The line containing "The width and height of the screenshot is (1200, 650)." marks the end: quote every line from the start of the records below through it, word for word.

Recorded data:
══════

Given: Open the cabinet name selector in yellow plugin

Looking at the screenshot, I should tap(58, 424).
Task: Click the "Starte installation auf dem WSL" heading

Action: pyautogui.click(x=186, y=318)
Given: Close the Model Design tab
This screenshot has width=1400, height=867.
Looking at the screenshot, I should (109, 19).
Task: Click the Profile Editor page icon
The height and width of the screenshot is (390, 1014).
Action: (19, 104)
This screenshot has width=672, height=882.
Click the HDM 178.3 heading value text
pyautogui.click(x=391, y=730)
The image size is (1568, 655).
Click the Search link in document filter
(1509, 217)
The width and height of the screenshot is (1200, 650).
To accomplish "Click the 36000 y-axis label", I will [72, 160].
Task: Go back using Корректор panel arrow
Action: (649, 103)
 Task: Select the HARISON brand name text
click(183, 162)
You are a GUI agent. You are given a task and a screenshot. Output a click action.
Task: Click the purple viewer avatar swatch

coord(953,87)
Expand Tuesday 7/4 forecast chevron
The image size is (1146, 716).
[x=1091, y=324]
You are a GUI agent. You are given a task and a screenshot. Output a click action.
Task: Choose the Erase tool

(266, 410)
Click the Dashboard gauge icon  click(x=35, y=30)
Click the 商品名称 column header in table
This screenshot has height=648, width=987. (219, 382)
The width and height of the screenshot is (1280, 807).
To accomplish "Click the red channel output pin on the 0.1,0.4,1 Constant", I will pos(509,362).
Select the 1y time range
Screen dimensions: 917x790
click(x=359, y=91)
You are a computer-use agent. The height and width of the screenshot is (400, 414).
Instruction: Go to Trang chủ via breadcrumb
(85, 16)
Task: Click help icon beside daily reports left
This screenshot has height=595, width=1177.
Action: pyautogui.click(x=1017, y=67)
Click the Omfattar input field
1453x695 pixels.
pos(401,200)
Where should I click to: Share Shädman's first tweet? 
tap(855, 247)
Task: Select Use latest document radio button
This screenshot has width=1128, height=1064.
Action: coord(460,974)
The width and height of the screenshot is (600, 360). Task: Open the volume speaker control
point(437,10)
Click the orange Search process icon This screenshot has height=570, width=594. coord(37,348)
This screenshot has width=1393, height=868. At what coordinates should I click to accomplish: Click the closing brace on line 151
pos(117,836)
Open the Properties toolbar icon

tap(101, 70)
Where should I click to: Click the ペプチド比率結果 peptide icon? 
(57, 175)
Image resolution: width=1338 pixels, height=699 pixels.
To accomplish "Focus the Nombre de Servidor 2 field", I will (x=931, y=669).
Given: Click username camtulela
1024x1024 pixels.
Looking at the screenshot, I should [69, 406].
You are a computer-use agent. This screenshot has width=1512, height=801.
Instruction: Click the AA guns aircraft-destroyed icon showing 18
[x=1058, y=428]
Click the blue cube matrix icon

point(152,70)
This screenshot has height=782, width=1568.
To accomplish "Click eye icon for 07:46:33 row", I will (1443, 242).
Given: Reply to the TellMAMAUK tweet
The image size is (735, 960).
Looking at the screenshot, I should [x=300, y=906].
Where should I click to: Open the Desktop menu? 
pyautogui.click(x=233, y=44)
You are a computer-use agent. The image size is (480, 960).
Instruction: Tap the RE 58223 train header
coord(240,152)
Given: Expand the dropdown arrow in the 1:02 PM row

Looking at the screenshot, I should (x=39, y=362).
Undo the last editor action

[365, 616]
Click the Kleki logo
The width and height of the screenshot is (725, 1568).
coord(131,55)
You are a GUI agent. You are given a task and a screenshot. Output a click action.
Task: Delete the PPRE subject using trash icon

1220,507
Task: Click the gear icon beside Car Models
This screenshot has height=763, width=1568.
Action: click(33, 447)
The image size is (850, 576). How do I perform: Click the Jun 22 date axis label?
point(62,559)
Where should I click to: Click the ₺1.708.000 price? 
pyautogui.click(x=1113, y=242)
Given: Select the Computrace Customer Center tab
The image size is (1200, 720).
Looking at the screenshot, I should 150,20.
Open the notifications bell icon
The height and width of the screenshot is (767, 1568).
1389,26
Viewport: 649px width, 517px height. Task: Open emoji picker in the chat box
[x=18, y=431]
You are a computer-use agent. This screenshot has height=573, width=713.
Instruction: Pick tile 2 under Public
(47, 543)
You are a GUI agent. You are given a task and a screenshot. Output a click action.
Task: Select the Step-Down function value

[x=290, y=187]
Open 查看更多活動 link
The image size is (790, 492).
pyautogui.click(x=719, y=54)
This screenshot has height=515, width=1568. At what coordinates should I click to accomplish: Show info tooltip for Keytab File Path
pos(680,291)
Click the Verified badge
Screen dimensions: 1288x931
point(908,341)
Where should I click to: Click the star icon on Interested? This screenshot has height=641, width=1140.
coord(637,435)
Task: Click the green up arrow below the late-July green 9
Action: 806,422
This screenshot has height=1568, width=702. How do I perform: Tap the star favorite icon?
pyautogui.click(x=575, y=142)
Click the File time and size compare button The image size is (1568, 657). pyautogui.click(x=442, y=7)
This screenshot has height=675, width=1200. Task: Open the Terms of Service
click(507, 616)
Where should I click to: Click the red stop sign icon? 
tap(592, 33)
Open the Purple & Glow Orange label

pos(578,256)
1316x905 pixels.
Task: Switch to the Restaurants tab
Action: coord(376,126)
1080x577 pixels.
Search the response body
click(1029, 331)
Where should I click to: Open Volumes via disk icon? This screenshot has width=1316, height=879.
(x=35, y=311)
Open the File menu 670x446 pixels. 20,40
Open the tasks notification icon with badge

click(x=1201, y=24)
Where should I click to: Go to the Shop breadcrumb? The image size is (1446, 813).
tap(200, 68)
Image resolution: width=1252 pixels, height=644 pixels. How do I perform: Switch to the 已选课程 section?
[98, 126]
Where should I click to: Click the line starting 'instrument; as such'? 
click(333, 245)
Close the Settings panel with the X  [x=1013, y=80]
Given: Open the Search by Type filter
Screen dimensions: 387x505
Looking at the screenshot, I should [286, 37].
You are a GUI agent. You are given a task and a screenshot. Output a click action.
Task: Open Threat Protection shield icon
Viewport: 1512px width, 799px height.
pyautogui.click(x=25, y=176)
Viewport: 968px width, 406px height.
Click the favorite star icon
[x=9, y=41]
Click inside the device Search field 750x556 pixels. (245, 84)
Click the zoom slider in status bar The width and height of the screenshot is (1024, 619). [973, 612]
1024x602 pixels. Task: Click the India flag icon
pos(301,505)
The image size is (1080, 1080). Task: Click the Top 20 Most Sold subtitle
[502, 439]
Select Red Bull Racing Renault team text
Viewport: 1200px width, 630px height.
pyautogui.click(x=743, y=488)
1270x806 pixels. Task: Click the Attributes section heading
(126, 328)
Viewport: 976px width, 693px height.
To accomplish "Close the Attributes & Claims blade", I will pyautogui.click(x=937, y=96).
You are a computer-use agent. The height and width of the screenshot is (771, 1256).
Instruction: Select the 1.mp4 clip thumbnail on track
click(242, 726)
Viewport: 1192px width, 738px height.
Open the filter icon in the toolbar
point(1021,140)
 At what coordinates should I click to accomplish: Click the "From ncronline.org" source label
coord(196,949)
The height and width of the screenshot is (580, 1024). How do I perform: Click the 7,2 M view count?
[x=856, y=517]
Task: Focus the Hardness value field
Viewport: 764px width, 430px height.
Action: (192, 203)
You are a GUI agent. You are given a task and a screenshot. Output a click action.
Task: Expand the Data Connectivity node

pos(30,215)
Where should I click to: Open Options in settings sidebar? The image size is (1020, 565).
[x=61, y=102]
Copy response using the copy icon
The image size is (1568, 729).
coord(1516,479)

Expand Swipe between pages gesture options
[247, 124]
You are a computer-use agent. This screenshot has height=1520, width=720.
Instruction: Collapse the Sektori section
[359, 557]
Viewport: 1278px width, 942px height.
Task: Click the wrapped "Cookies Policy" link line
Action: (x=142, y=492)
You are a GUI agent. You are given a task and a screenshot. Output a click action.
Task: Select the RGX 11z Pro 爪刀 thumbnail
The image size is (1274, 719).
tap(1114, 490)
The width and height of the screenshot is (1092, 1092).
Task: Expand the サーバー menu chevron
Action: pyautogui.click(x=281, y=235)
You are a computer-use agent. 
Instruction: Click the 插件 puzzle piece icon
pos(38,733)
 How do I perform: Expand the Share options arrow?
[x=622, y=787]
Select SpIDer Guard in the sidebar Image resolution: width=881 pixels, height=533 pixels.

══════

**Result of this task:**
Given: Open the cabinet name selector in yellow plugin

Looking at the screenshot, I should tap(58, 424).
Task: Click the "Starte installation auf dem WSL" heading

Action: pyautogui.click(x=186, y=318)
Given: Close the Model Design tab
This screenshot has width=1400, height=867.
Looking at the screenshot, I should (109, 19).
Task: Click the Profile Editor page icon
The height and width of the screenshot is (390, 1014).
Action: (19, 104)
This screenshot has width=672, height=882.
Click the HDM 178.3 heading value text
pyautogui.click(x=391, y=730)
The image size is (1568, 655).
Click the Search link in document filter
(1509, 217)
The width and height of the screenshot is (1200, 650).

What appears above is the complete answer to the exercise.